* _Extract_:

The spectral element method (Patera, 1984) is a finite element technique in which a high-degree spectral method is applied within each element. As discussed by Nair et al. (2011), the spectral element method combines the geometric flexibility of the traditional finite element methods with the high accuracy, rapid convergence, and weak numerical dispersion and dissipation of the classical spectral methods. It is not inherently conservative, but can be engineered to ensure a u
ser-required level of mass conservation.
Although finite element and spectral element methods have so far mainly been used for engineering applications, they are now emerging as promising methods for atmospheric problems. Their local domain decomposition property makes them particularly well suited for massively parallel computer architectures, and they can be easily applied when the model domain is geometrically complex or when grid refinement is needed in specified atmospheric regions.
7.10 Numerical Fixers and Filters
An important requirement for the numerical method applied to solve the advection equation is that the solution be positive and that mass be conserved. This is not always the case, and if so one can apply a-posteriori corrections to restore these desired properties. Jablonowski and Williamson (2011) provide an extensive review of the use of fixers and filters in atmospheric models.
Fixers. Negative values in the transported variables (e.g., tracer mixing ratio) can be eliminated by introducing “numerical fixers” that borrow mass from surrounding (or downstream) grid points. Rasch and Williamson (1990a) describe a possible implementation of local and global fixers. When a negative value is encountered during a point-by-point scan of the calculated quantities on each horizontal surface, the immediate neighboring points are examined, and if sufficient mass is available to “fill the hole,” the negative value is set to zero and the values at the neighboring points are reduced proportionally. If there is not sufficient mass available, no action is taken. The application of this local filling method does conserve mass, but may not eliminate all negative values. In a second step, a global filter is applied in which the remaining negative values are set to zero; this violates mass conservation but a renormalization can be applied by scaling to the global masses in the domain, as described in Section 7.8.1 to enforce mass conservation in SLT schemes. This filling process produces diffusion and does not ensure monotonicity of the corrected fields; it can also be computationally expensive.

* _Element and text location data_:
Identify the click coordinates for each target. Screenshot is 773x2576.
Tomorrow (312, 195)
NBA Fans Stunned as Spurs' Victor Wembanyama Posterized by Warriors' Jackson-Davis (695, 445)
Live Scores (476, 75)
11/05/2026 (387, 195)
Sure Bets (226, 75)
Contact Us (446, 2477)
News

* _Task instructions_:
Answer these questions using the numerical methods excerpt.
(a) Who introduced the spectral element method, and in what year?
(b) According to the excerpt, which property makes finite element and spectral element methods particularly well suited for massively parallel computer architectures?
(c) In the local filling method, what happens when a negative value is found but there is not sufficient mass available?
The entries have no connection to the numerical methods excerpt.

* _Result of the exercise_:
(a) Patera, in 1984.
(b) Their local domain decomposition property.
(c) No action is taken.